* **Instructions to follow**
Once you have read the data below, set it all down again exactly.

Segment Start: Information provided

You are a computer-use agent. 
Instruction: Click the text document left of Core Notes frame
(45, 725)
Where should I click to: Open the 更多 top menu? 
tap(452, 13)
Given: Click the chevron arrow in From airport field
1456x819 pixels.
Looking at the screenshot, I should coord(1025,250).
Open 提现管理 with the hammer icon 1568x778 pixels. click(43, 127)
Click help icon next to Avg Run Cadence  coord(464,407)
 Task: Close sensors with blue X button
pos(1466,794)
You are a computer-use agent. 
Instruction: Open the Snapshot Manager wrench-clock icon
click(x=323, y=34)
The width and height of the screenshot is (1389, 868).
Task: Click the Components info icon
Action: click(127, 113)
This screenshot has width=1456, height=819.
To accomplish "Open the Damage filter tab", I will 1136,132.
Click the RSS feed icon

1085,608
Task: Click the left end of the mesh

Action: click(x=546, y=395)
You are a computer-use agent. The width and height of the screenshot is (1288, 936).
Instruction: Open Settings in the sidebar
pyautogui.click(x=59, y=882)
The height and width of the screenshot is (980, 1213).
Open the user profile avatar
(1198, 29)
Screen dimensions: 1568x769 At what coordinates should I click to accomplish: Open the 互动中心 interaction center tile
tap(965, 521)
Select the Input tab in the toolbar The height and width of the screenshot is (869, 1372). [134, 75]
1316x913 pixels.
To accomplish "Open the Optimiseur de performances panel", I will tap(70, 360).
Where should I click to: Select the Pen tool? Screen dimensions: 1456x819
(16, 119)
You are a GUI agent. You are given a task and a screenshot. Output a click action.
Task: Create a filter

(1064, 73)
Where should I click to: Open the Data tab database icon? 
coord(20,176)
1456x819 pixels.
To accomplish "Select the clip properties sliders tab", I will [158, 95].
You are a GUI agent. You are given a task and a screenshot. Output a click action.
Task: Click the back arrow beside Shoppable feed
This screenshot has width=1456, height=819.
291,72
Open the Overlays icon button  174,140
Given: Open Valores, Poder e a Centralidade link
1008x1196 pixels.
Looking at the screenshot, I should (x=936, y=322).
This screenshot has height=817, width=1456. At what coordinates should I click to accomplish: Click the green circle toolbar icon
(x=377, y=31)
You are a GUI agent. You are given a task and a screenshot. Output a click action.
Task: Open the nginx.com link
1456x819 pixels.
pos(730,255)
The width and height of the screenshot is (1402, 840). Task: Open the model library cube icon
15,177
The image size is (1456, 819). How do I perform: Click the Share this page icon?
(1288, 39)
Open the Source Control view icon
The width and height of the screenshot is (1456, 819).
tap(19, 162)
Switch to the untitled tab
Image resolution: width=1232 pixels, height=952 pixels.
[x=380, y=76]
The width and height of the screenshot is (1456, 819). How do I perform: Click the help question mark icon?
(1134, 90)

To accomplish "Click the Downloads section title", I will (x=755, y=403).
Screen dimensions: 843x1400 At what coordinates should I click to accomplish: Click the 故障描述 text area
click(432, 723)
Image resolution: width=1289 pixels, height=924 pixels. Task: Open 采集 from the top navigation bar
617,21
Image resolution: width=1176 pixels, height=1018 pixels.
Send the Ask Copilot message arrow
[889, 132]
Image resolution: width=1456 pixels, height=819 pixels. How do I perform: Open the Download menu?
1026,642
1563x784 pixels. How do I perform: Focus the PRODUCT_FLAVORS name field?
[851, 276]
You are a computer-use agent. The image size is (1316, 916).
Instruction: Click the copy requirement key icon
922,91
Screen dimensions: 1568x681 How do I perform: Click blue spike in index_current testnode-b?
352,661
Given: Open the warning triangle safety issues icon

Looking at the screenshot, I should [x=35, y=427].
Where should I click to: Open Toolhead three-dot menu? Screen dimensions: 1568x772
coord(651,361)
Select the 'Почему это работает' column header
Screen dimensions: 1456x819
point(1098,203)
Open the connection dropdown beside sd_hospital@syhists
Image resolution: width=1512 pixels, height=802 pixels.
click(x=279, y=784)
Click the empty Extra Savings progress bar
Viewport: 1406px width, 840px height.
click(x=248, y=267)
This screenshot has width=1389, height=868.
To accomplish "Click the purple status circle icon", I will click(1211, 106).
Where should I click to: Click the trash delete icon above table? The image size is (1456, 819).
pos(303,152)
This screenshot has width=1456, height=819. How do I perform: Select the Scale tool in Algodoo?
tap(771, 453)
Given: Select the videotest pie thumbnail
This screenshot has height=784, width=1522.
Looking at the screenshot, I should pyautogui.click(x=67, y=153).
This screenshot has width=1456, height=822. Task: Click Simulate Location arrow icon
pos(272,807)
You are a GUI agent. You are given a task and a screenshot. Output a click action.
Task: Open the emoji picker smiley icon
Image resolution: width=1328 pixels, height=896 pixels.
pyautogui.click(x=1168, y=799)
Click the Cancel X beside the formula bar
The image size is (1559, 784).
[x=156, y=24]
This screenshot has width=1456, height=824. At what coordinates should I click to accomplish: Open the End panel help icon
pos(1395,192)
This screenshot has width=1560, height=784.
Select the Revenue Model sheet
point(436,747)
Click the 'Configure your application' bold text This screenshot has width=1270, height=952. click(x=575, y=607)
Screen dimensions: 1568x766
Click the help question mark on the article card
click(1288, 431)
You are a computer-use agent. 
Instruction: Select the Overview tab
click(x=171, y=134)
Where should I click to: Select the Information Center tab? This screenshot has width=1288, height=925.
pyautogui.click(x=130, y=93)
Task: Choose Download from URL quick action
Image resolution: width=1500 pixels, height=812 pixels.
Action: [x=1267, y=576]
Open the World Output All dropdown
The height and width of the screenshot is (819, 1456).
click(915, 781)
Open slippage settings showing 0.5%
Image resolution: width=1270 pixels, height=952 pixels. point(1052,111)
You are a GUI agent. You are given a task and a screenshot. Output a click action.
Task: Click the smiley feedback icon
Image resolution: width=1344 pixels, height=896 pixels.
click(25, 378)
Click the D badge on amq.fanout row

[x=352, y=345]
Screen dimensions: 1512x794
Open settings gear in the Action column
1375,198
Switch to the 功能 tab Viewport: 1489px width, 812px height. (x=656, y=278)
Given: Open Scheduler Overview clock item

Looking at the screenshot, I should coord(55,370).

Segment End: Information provided

* **Exercise output**
You are a computer-use agent. 
Instruction: Click the text document left of Core Notes frame
(45, 725)
Where should I click to: Open the 更多 top menu? 
tap(452, 13)
Given: Click the chevron arrow in From airport field
1456x819 pixels.
Looking at the screenshot, I should coord(1025,250).
Open 提现管理 with the hammer icon 1568x778 pixels. click(43, 127)
Click help icon next to Avg Run Cadence  coord(464,407)
 Task: Close sensors with blue X button
pos(1466,794)
You are a computer-use agent. 
Instruction: Open the Snapshot Manager wrench-clock icon
click(x=323, y=34)
The width and height of the screenshot is (1389, 868).
Task: Click the Components info icon
Action: click(127, 113)
This screenshot has width=1456, height=819.
To accomplish "Open the Damage filter tab", I will 1136,132.
Click the RSS feed icon

1085,608
Task: Click the left end of the mesh

Action: click(x=546, y=395)
You are a computer-use agent. The width and height of the screenshot is (1288, 936).
Instruction: Open Settings in the sidebar
pyautogui.click(x=59, y=882)
The height and width of the screenshot is (980, 1213).
Open the user profile avatar
(1198, 29)
Screen dimensions: 1568x769 At what coordinates should I click to accomplish: Open the 互动中心 interaction center tile
tap(965, 521)
Select the Input tab in the toolbar The height and width of the screenshot is (869, 1372). [134, 75]
1316x913 pixels.
To accomplish "Open the Optimiseur de performances panel", I will tap(70, 360).
Where should I click to: Select the Pen tool? Screen dimensions: 1456x819
(16, 119)
You are a GUI agent. You are given a task and a screenshot. Output a click action.
Task: Create a filter

(1064, 73)
Where should I click to: Open the Data tab database icon? 
coord(20,176)
1456x819 pixels.
To accomplish "Select the clip properties sliders tab", I will [158, 95].
You are a GUI agent. You are given a task and a screenshot. Output a click action.
Task: Click the back arrow beside Shoppable feed
This screenshot has width=1456, height=819.
291,72
Open the Overlays icon button  174,140
Given: Open Valores, Poder e a Centralidade link
1008x1196 pixels.
Looking at the screenshot, I should (x=936, y=322).
This screenshot has height=817, width=1456. At what coordinates should I click to accomplish: Click the green circle toolbar icon
(x=377, y=31)
You are a GUI agent. You are given a task and a screenshot. Output a click action.
Task: Open the nginx.com link
1456x819 pixels.
pos(730,255)
The width and height of the screenshot is (1402, 840). Task: Open the model library cube icon
15,177
The image size is (1456, 819). How do I perform: Click the Share this page icon?
(1288, 39)
Open the Source Control view icon
The width and height of the screenshot is (1456, 819).
tap(19, 162)
Switch to the untitled tab
Image resolution: width=1232 pixels, height=952 pixels.
[x=380, y=76]
The width and height of the screenshot is (1456, 819). How do I perform: Click the help question mark icon?
(1134, 90)

To accomplish "Click the Downloads section title", I will (x=755, y=403).
Screen dimensions: 843x1400 At what coordinates should I click to accomplish: Click the 故障描述 text area
click(432, 723)
Image resolution: width=1289 pixels, height=924 pixels. Task: Open 采集 from the top navigation bar
617,21
Image resolution: width=1176 pixels, height=1018 pixels.
Send the Ask Copilot message arrow
[889, 132]
Image resolution: width=1456 pixels, height=819 pixels. How do I perform: Open the Download menu?
1026,642
1563x784 pixels. How do I perform: Focus the PRODUCT_FLAVORS name field?
[851, 276]
You are a computer-use agent. The image size is (1316, 916).
Instruction: Click the copy requirement key icon
922,91
Screen dimensions: 1568x681 How do I perform: Click blue spike in index_current testnode-b?
352,661
Given: Open the warning triangle safety issues icon

Looking at the screenshot, I should [x=35, y=427].
Where should I click to: Open Toolhead three-dot menu? Screen dimensions: 1568x772
coord(651,361)
Select the 'Почему это работает' column header
Screen dimensions: 1456x819
point(1098,203)
Open the connection dropdown beside sd_hospital@syhists
Image resolution: width=1512 pixels, height=802 pixels.
click(x=279, y=784)
Click the empty Extra Savings progress bar
Viewport: 1406px width, 840px height.
click(x=248, y=267)
This screenshot has width=1389, height=868.
To accomplish "Click the purple status circle icon", I will click(1211, 106).
Where should I click to: Click the trash delete icon above table? The image size is (1456, 819).
pos(303,152)
This screenshot has width=1456, height=819. How do I perform: Select the Scale tool in Algodoo?
tap(771, 453)
Given: Select the videotest pie thumbnail
This screenshot has height=784, width=1522.
Looking at the screenshot, I should pyautogui.click(x=67, y=153).
This screenshot has width=1456, height=822. Task: Click Simulate Location arrow icon
pos(272,807)
You are a GUI agent. You are given a task and a screenshot. Output a click action.
Task: Open the emoji picker smiley icon
Image resolution: width=1328 pixels, height=896 pixels.
pyautogui.click(x=1168, y=799)
Click the Cancel X beside the formula bar
The image size is (1559, 784).
[x=156, y=24]
This screenshot has width=1456, height=824. At what coordinates should I click to accomplish: Open the End panel help icon
pos(1395,192)
This screenshot has width=1560, height=784.
Select the Revenue Model sheet
point(436,747)
Click the 'Configure your application' bold text This screenshot has width=1270, height=952. click(x=575, y=607)
Screen dimensions: 1568x766
Click the help question mark on the article card
click(1288, 431)
You are a computer-use agent. 
Instruction: Select the Overview tab
click(x=171, y=134)
Where should I click to: Select the Information Center tab? This screenshot has width=1288, height=925.
pyautogui.click(x=130, y=93)
Task: Choose Download from URL quick action
Image resolution: width=1500 pixels, height=812 pixels.
Action: [x=1267, y=576]
Open the World Output All dropdown
The height and width of the screenshot is (819, 1456).
click(915, 781)
Open slippage settings showing 0.5%
Image resolution: width=1270 pixels, height=952 pixels. point(1052,111)
You are a GUI agent. You are given a task and a screenshot. Output a click action.
Task: Click the smiley feedback icon
Image resolution: width=1344 pixels, height=896 pixels.
click(25, 378)
Click the D badge on amq.fanout row

[x=352, y=345]
Screen dimensions: 1512x794
Open settings gear in the Action column
1375,198
Switch to the 功能 tab Viewport: 1489px width, 812px height. (x=656, y=278)
Given: Open Scheduler Overview clock item

Looking at the screenshot, I should coord(55,370).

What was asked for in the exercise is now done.